ECLI:NL:RBZUT:2005:AU1592
Rechtbank Zutphen
- Eerste aanleg - meervoudig
- Elders
- Hemrica
- Van Gelein Vitringa
- Rechtspraak.nl
Partiële vrijspraak en veroordeling voor bezit van XTC in zaak tegen verdachte betrokken bij beroving antiekhandelaar
In de zaak tegen de verdachte, die betrokken was bij de beroving van een antiekhandelaar in Vaassen op 29 december 2004, heeft de Rechtbank Zutphen op 18 augustus 2005 uitspraak gedaan. De verdachte werd beschuldigd van diefstal met geweld en bedreiging, maar de rechtbank oordeelde dat er onvoldoende wettig en overtuigend bewijs was om de verdachte hiervoor te veroordelen. De aangifte, getuigenverklaringen, mastgegevens en tapverslagen gaven niet voldoende aanknopingspunten om de betrokkenheid van de verdachte bij de beroving vast te stellen. Daarom werd de verdachte vrijgesproken van de tenlastegelegde feiten met betrekking tot de beroving.

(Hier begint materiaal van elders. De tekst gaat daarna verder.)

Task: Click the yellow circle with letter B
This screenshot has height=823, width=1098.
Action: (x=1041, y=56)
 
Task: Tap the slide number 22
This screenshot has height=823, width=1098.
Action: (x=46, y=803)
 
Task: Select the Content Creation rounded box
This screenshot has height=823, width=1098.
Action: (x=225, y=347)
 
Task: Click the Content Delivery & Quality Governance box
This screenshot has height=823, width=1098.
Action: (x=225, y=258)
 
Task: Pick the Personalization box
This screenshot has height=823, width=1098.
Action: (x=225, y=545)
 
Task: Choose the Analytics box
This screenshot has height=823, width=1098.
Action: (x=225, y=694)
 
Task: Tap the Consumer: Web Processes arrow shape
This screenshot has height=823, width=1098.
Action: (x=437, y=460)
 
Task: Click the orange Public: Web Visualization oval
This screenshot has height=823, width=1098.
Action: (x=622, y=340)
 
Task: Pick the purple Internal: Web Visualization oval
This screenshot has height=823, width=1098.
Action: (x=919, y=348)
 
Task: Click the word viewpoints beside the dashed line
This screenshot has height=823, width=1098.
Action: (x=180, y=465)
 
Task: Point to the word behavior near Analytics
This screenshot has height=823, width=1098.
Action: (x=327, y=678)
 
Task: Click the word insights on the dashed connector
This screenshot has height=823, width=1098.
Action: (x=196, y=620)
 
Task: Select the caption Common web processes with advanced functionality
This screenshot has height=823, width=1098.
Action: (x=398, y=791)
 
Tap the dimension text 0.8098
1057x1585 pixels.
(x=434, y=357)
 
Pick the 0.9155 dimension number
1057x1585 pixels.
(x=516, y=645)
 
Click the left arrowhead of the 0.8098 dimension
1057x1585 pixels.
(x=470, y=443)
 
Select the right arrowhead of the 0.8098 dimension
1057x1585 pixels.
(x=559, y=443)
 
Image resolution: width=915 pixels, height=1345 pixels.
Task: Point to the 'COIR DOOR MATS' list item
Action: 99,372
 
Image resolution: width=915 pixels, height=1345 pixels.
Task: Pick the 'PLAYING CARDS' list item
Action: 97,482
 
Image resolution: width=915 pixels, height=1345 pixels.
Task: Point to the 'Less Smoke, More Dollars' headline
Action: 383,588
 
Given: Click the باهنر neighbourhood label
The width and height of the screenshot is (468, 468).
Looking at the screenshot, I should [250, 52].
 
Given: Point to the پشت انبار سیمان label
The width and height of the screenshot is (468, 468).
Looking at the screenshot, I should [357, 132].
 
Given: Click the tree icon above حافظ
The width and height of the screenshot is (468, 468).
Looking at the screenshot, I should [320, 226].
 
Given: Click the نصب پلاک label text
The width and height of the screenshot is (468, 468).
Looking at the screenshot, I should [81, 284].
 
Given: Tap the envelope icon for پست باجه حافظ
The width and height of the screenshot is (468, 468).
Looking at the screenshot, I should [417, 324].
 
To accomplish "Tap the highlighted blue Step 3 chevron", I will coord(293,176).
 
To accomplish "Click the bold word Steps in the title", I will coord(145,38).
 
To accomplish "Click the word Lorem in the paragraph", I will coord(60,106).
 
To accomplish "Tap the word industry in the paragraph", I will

Echter, de verdachte werd wel veroordeeld voor het in bezit hebben van 32 XTC-pillen op 4 april 2005 in Zeist. De rechtbank oordeelde dat dit feit wettig en overtuigend bewezen was, en kwalificeerde dit als opzettelijk handelen in strijd met de Opiumwet. De rechtbank hield rekening met de ernst van het bewezenverklaarde en de omstandigheden waaronder het was begaan, waaronder de bijdrage van de verdachte aan de verslaving van anderen.
De rechtbank legde een gevangenisstraf van drie maanden op, waarbij de tijd die de verdachte in voorlopige hechtenis had doorgebracht in mindering zou worden gebracht. Daarnaast werd de teruggave van in beslag genomen voorwerpen gelast aan de rechthebbende. De rechtbank besloot ook dat de voorwaardelijk opgelegde gevangenisstraf van een eerder vonnis ten uitvoer moest worden gelegd, nu de verdachte zich opnieuw schuldig had gemaakt aan een strafbaar feit. De uitspraak werd gedaan door een meervoudige kamer van de rechtbank, met de rechters Elders, Hemrica en Van Gelein Vitringa.